**Your objective:**
In the glass blower article, rewrite everything from "The fires rarely" down to "as it progresses.", swapping "crystal" for "glass".

## begin Selected passage

The tools used to produce fanciful and delicate visions of glass are crudely brutish, considering the finished products.

Heavy hammers are used to pound a red hot mass of glass into a rough form. A roofing torch provides spot heat. The molten "gather" is rolled and shaped on a half-inch thick slab of stainless steel.

The artistry here is not accomplished with finely calibrated instruments. Rather, it is the instincts and touch of James Wilbat, a glass blower for 31 years, that coaxes wondrous color and shape from raw material.

More Coverage Video " class="mediaItem">Mundelein glass blower

"It's all done by feel and experience," says Wilbat, who studied water color and drawing as a youth.

Admittedly a terrible painter, he switched to ceramics. But he was permanently sidetracked after discovering emerging techniques in the 1970s that allowed artists in private studios to make use of molten glass.

For the past 16 years, his workshop has been a small concrete block unit tucked away in a Mundelein industrial park. This is not a public gallery and aside from a few open houses a year, few outsiders witness the process.

Always, there's heat

Even with the office door closed, there is an underlying rumble -- the sound of natural gas used to fire the furnaces.

Always, there is heat. It emanates from one of two furnaces, the fires nearly blinding in intensity when the doors are open. Despite industrial fans pushing air from front to back, the heat is searing near the core and merely toasty beyond.

The fires rarely are extinguished, which is why after all these years Wilbat still gets to work about 7:15 a.m. He sometimes spends more than $2,000 a month on gas and electric and doesn't want to waste any time.

Every piece involves a series of steps starting with the furnace, where a 150-pound tank of molten crystal sits at a constant 2,200 degrees. A second furnace is used to reheat the work as it progresses.

## end Selected passage
## begin Data records

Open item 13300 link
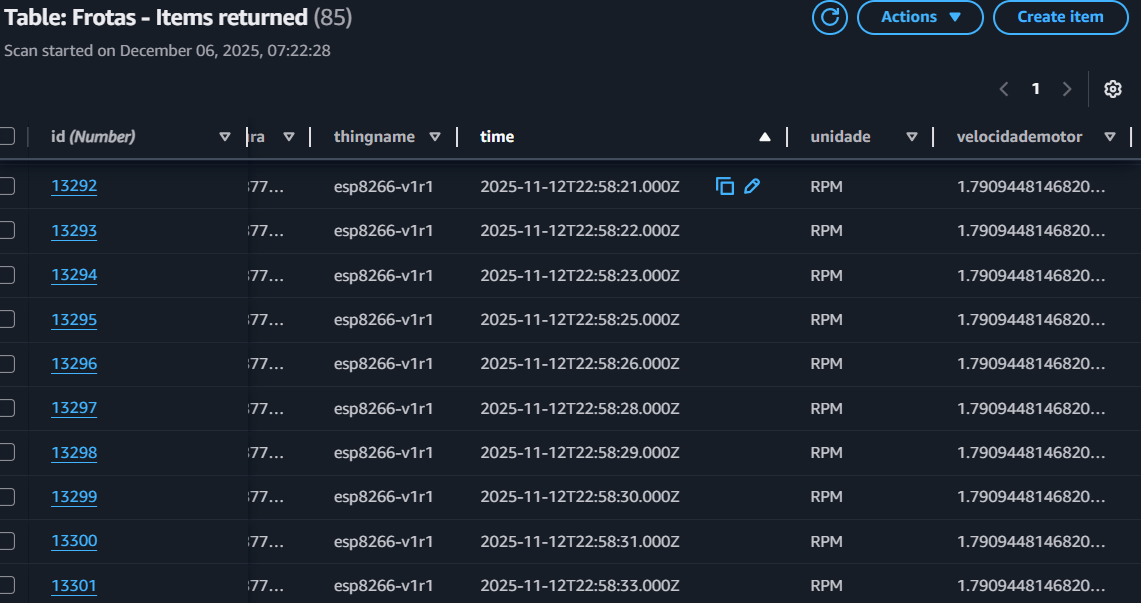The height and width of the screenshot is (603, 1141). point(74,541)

## end Data records
## begin Data records

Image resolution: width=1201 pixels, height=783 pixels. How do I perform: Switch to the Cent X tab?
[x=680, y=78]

## end Data records
## begin Data records

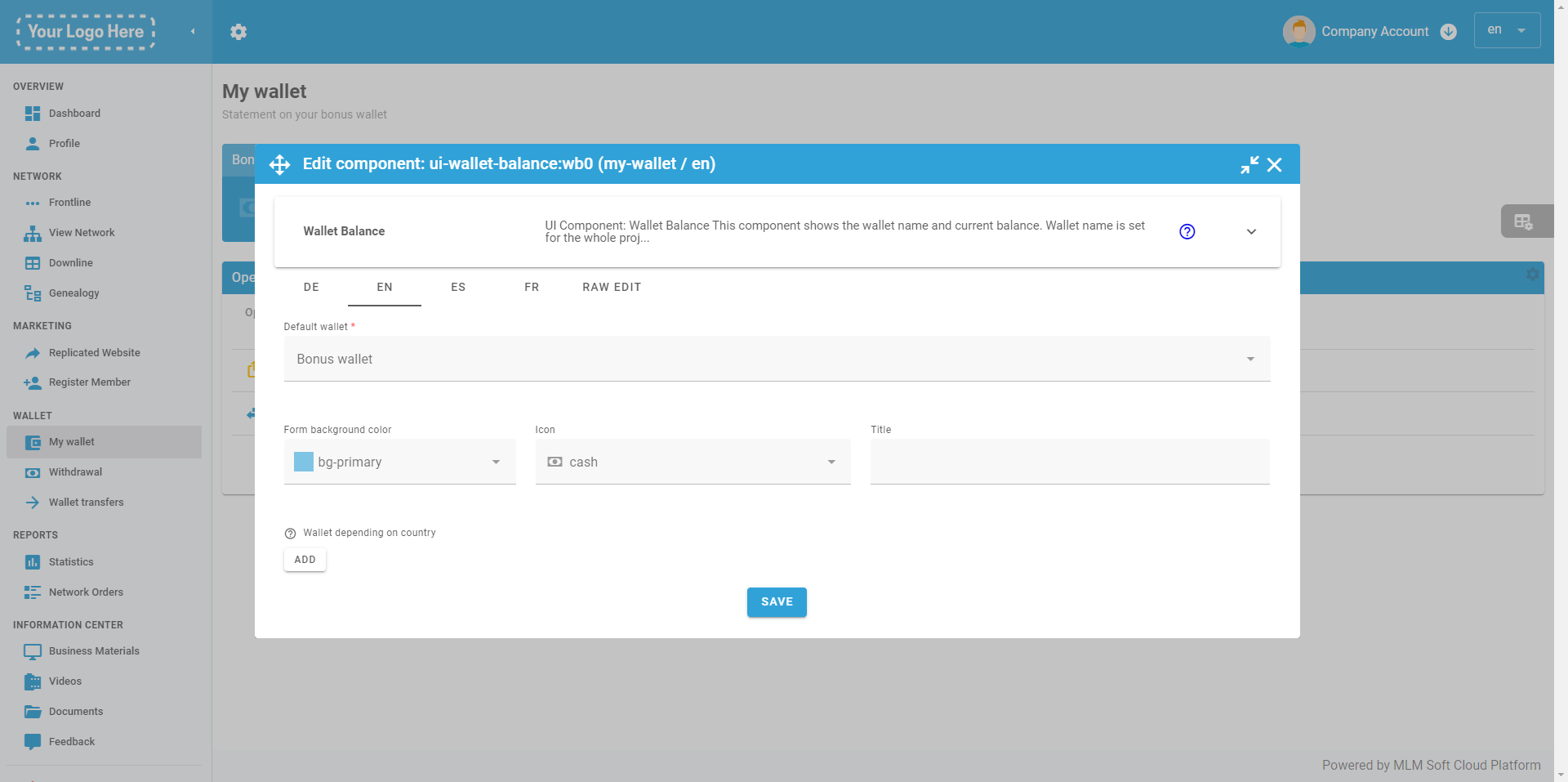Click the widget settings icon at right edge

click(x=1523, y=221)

## end Data records

**Solution to the exercise:**
The fires rarely are extinguished, which is why after all these years Wilbat still gets to work about 7:15 a.m. He sometimes spends more than $2,000 a month on gas and electric and doesn't want to waste any time.

Every piece involves a series of steps starting with the furnace, where a 150-pound tank of molten glass sits at a constant 2,200 degrees. A second furnace is used to reheat the work as it progresses.